Grateful for on-campus practical in corona times
Anja Palmans and her team are proving that practical education on campus can be delivered safely, even in times of corona.
In corona times, how do you teach 88 Chemical Engineering and Chemistry second-years the essential skills of working in the lab? With a laboratory practical of course, exhaustively prepared with some creative puzzling, online platform LabBuddy and the necessary precautionary COVID-19 measures. Anja Palmans and her team are proving that practical education on campus can be delivered safely.
It must have been an odd sight: a virtually empty lab during a second-year practical where 27 students would normally be milling about like worker bees in a hive. Now, only eight students were able to work in the modified 1m50 laboratory in Helix. This arrangement has its advantages, knows Anja Palmans, Full Professor of Supramolecular Chemistry & Catalysis, “If you have only eight students in the room, you can see exactly who is scared of chemicals, who has prepared well. They had to work individually now, so hiding behind a group was not an option. What's more, in a small group like this there is more opportunity to ask questions. It meant I really got to know everyone.”
Above all, it had to be done safely, we didn't want any corona infections
Tight planning, good preparation, strict precautionary measures and the online platform LabBuddy were indispensable to the practical being able to go ahead. “Above all, it had to be done safely; we didn't want to get any corona infections,” Palmans emphasizes. “And we didn't, fortunately, although when we started in November COVID figures were soaring. Fortunately, everyone was acutely aware of just how special it was to be able to do this on campus. Students were so grateful that they could work here. They followed the precautionary measures to the letter; hands were washed frequently. At that time the wearing of face masks was not compulsory in the Netherlands, but we did ask them to do so. And they did, without a murmur.”
During this practical second-years learn the principles of working in the lab. Normally, it comprises two experiments involving basic skills, one experiment in which the properties of a molecule are studied, and analytical chemistry. The group is divided into three and rotates between the tasks. “We had to produce an entirely different plan, and had to drop one experiment because it would have taken too much time. Unfortunately, we couldn't do the most enjoyable part, where as a group you look under the microscope at the thermal behavior of the molecules you've made. We have only one microscope of this type.”
MAKE THE DISH AND TASTE IT
The practical would never have been possible without the platform LabBuddy, developed in Wageningen. Here, working individually, students did their preparation. “But it certainly doesn't mean that lab work can be done entirely online. On your laptop you can prepare everything, but the actual doing and experiencing can't be done there. Similarly, preparing everything online doesn't make you a chef. You have to make the dish and taste it. It's just the same with chemistry.”
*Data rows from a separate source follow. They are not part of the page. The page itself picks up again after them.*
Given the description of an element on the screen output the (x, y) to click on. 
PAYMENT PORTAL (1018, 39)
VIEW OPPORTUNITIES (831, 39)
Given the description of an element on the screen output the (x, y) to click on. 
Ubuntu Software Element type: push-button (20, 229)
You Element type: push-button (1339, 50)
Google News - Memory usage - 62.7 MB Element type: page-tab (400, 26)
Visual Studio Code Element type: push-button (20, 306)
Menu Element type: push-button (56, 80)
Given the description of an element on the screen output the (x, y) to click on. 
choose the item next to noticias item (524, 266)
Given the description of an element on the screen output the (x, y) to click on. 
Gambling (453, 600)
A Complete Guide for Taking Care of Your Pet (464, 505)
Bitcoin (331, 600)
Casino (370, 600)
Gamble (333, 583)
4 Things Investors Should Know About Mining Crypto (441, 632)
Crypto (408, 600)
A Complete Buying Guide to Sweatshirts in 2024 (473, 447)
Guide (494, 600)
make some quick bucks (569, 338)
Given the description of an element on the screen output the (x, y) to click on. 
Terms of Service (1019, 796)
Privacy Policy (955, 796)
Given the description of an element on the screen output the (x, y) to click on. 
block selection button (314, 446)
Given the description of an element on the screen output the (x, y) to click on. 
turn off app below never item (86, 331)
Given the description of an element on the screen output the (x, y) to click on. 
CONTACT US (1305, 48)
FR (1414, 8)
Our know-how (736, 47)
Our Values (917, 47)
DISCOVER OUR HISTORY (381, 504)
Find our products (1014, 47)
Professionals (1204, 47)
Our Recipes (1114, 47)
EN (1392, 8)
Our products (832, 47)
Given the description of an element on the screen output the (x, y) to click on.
While Palmans plus her colleague Ghislaine Vantomme and three postdocs made sure everything went well in the lab, her colleague Jolanda Spiering ensured that everything ran smoothly behind the scenes. She planned the practical and ensured that in the laboratory itself corona-proof working was possible. “Everything was ready and waiting in the fume hood: the glassware, all the chemicals weighed and in beakers. Students normally do this themselves; weighing is a vital skill. But gathering around the balance was obviously out of the question.” And Palmans could hardly produce a couple of extra analytical balances - at 7,000 euros a piece - at the drop of a hat.
I'm lucky that I work in an experimental field
All in all, the students spent nine days at the department completing the practical: four days in the lab and five for the analytical work. The preparation and the debrief took place online. “They were so happy to be able to see each other again, after a couple of days you could see them really seeking out each other. It was one of the few occasions they've had to be in each other's company. When the lockdown started in March physical contact came to a halt.”
Palmans realizes all too well that she is lucky to be working in an experimental field. “On programs that mostly involve modeling, students and doctoral candidates are still sitting at home. Here, research was able to start up again back in May, albeit with small groups and under strict precautionary measures. But for us it is almost business as usual.”